>>>>>

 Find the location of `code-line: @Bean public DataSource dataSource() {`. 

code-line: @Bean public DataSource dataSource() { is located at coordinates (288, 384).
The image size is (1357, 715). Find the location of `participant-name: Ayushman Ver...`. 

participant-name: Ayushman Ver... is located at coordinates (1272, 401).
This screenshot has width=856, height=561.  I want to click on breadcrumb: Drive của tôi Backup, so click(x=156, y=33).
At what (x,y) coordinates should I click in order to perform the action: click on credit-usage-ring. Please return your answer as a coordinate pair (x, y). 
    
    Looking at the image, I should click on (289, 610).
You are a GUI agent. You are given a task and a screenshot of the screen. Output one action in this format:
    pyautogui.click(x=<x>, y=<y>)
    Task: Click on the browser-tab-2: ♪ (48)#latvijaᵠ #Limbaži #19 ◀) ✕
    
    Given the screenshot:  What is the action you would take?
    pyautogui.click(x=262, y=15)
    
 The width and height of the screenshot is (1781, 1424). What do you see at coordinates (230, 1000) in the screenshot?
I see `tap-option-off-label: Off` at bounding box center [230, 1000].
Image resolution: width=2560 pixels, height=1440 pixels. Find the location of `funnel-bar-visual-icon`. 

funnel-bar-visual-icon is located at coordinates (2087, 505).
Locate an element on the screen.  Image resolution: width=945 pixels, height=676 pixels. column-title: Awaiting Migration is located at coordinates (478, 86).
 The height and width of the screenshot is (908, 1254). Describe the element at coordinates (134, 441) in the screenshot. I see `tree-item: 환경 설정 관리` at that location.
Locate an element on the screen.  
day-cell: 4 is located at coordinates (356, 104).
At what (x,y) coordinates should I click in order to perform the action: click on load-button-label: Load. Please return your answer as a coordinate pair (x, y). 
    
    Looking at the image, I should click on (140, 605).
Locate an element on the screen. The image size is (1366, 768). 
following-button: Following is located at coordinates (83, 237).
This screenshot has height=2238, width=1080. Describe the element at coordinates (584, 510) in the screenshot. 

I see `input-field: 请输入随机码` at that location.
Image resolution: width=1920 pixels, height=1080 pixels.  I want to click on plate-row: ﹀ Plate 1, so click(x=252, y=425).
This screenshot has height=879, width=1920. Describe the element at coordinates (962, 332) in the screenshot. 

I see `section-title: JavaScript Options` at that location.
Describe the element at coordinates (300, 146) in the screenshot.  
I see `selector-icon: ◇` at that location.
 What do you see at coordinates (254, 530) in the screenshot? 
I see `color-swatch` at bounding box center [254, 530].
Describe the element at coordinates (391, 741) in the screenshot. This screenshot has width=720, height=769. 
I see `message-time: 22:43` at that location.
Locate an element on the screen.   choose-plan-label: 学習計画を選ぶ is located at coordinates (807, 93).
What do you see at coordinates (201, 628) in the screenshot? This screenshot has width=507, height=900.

<<<<<

Exercise goal
Reproduce all of the records above line for line, keeping every character unchanged.

Task solution
 Find the location of `code-line: @Bean public DataSource dataSource() {`. 

code-line: @Bean public DataSource dataSource() { is located at coordinates (288, 384).
The image size is (1357, 715). Find the location of `participant-name: Ayushman Ver...`. 

participant-name: Ayushman Ver... is located at coordinates (1272, 401).
This screenshot has width=856, height=561.  I want to click on breadcrumb: Drive của tôi Backup, so click(x=156, y=33).
At what (x,y) coordinates should I click in order to perform the action: click on credit-usage-ring. Please return your answer as a coordinate pair (x, y). 
    
    Looking at the image, I should click on (289, 610).
You are a GUI agent. You are given a task and a screenshot of the screen. Output one action in this format:
    pyautogui.click(x=<x>, y=<y>)
    Task: Click on the browser-tab-2: ♪ (48)#latvijaᵠ #Limbaži #19 ◀) ✕
    
    Given the screenshot:  What is the action you would take?
    pyautogui.click(x=262, y=15)
    
 The width and height of the screenshot is (1781, 1424). What do you see at coordinates (230, 1000) in the screenshot?
I see `tap-option-off-label: Off` at bounding box center [230, 1000].
Image resolution: width=2560 pixels, height=1440 pixels. Find the location of `funnel-bar-visual-icon`. 

funnel-bar-visual-icon is located at coordinates (2087, 505).
Locate an element on the screen.  Image resolution: width=945 pixels, height=676 pixels. column-title: Awaiting Migration is located at coordinates (478, 86).
 The height and width of the screenshot is (908, 1254). Describe the element at coordinates (134, 441) in the screenshot. I see `tree-item: 환경 설정 관리` at that location.
Locate an element on the screen.  
day-cell: 4 is located at coordinates (356, 104).
At what (x,y) coordinates should I click in order to perform the action: click on load-button-label: Load. Please return your answer as a coordinate pair (x, y). 
    
    Looking at the image, I should click on (140, 605).
Locate an element on the screen. The image size is (1366, 768). 
following-button: Following is located at coordinates (83, 237).
This screenshot has height=2238, width=1080. Describe the element at coordinates (584, 510) in the screenshot. 

I see `input-field: 请输入随机码` at that location.
Image resolution: width=1920 pixels, height=1080 pixels.  I want to click on plate-row: ﹀ Plate 1, so click(x=252, y=425).
This screenshot has height=879, width=1920. Describe the element at coordinates (962, 332) in the screenshot. 

I see `section-title: JavaScript Options` at that location.
Describe the element at coordinates (300, 146) in the screenshot.  
I see `selector-icon: ◇` at that location.
 What do you see at coordinates (254, 530) in the screenshot? 
I see `color-swatch` at bounding box center [254, 530].
Describe the element at coordinates (391, 741) in the screenshot. This screenshot has width=720, height=769. 
I see `message-time: 22:43` at that location.
Locate an element on the screen.   choose-plan-label: 学習計画を選ぶ is located at coordinates (807, 93).
What do you see at coordinates (201, 628) in the screenshot? This screenshot has width=507, height=900.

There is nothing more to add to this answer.